▶ Task to carry out
Only the final stretch of the data is wanted: reproduce the line containing "Viewport: 1155px width, 571px height." and each line after it, exactly.

Collected data entries:
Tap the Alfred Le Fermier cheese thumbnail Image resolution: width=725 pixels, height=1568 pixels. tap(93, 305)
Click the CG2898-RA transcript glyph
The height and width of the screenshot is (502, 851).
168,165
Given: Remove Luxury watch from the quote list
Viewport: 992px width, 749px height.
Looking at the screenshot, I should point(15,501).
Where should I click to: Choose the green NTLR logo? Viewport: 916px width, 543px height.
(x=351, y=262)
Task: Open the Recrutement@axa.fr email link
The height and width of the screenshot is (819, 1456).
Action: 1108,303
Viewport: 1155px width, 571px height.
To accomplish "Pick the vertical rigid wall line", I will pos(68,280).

▶ Expected answer
Viewport: 1155px width, 571px height.
To accomplish "Pick the vertical rigid wall line", I will pos(68,280).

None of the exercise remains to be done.